It may not be that. But I'd clean and lube the gun, and try a different brand of target ammo


----------



## high pockets (Apr 25, 2011)

As stated previously, you are probably using underpowered loads for the new return springs. This issue has come up frequently on the FN forum (FN PS90 FN SCAR FN FS2000 FN FiveseveN 5.7x28mm FNP :: FN Forum.NET) and the general solution has been one of two options.

1) Go with a higher powered load such as WWB or some good SD ammunition for about the first 500 rounds, before trying Remington UMC. The return spring should loosen up and work with all ammunition.

2) Lock the slide back on your unloaded pistol and put it away for about a week. Occasionally take the gun out and work the action and put it back away with the slide locked back. After about a week, the return spring should be loosened up enough to shoot just about anything.

I actually went with a mix of the two options. I shoot fairly warm reloads (I reload my own, not someone else's) and I worked the slide a couple hundred times and put it up for a few days with the slide locked back - haven't had an FTF or FTE yet.

Good luck. The gang over on FNforum.net will be happy to advise.


----------



## cclaxton (Jul 10, 2011)

Thanks for the quick replies!
I will be interested in hearing back from the dealer on their recommendations. Virginia Arms is a great dealer and I am confident they will get to the bottom of it. One of the first things they commented on was the UMC ammo. It's also possible I am just not cleaning the barrel well enough where the chamber ends and the barrel begins. (Then when the round is fired, the casing "sticks" in the chamber and the extractor can't pull it out.) I have been just shoving the brass brush and patches in and out, and been afraid to turn the brush inside the chamber. What's the best way to get that area of the chamber clean?


----------



## C1 (Sep 25, 2010)

It could be the ammo, limp wristing, having your support hand interfere with the action, a weak extractor, a dirty chamber or a burr in the chamber. Do the brass casings have any indentations or scratch marks on the sides? To check for a burr in the chamber, us a dry cotton swab and wipe the chamber area.
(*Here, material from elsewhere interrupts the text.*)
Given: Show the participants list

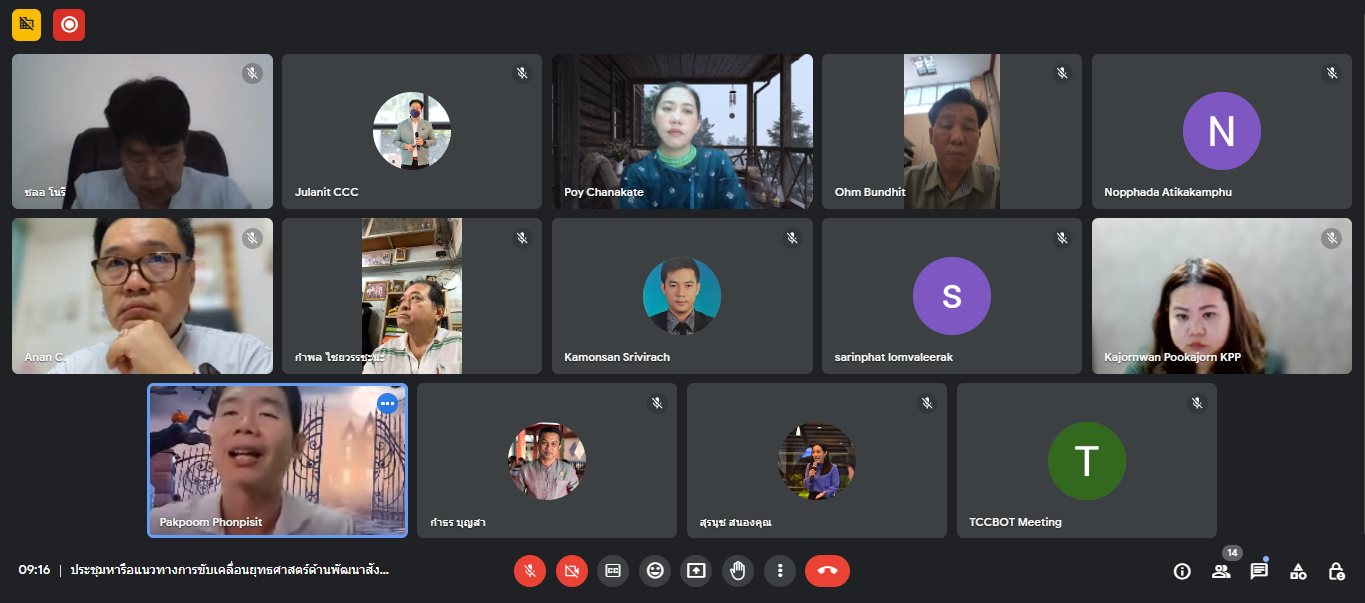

Do you feel anything rough or did anything catch part of the cotton swab? Are there any cotton fibers in the chamber or barrel? Clean the chamber and barrel completely to make sure no cotton fibers are present.


----------



## cclaxton (Jul 10, 2011)

*Probably Ammo or Dirty Chamber or Weak Extractor*

I have a good grip and straight arm when I shoot. I went through at least four boxes and at least two brands of each FMJ and HP with no problems whatsoever. I was using a box of Remington UMC when I started seeing the problem. But then when I went back to American Eagle and Speer, they started jamming too. Thanks for suggesting a burr, but No, casings are clean...don't think its a burr. The dealer didn't think the extractor was weak, but that is still possible.

I am leaning towards a chamber issue, either insufficient cleaning, being gummed up at the edge of the barrel, or something like that.
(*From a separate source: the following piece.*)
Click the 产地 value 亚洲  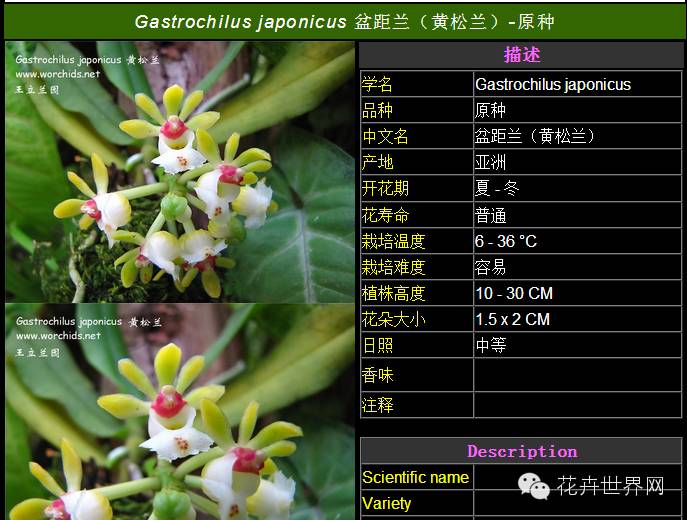490,162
But let me ask one other question: I use a small amount of gun grease on the slide where it rides on the frame. Could that cause it? (It worked fine for the previous 100 rounds)
Thanks,


----------



## C1 (Sep 25, 2010)

I use a high temp synthetic grease for my semi-autos. I would suggest a thorough cleaning of the entire firearm (chamber, barrel - inside and out, slide, rails and frame) and look for any scuff marks, wear marks, burrs etc. Then relubricate and see what happens.


----------



## securtis12 (Sep 10, 2011)

I have a brand new FNX9 that I bought for my wife for her birthday. I took it to the range with a box of remington UMC and right off the batt started having issues. A friend of mine was there with his wife and her FNX got some winchester ammo from him and flawless. With the remington you can feel it is real light on powder compared with the winchester. Bottom line I am definitely staying away from remington ammo in the future.


----------